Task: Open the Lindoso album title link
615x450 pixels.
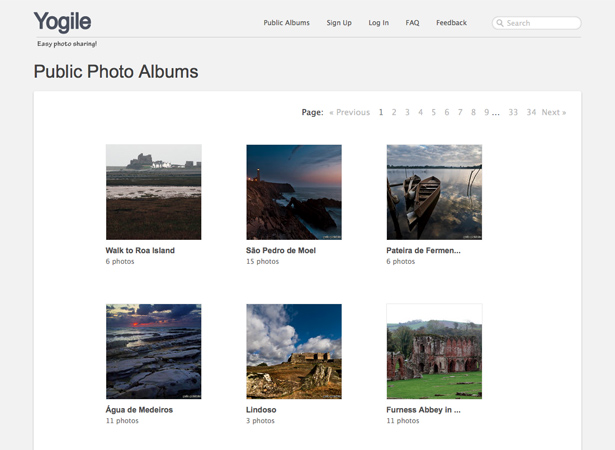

* * *

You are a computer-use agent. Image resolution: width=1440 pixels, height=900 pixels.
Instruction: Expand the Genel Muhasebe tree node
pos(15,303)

* _Activity_
Find each line in the records that contains the string "pixels", then say how many there are and nothing else.

* _Your response_
2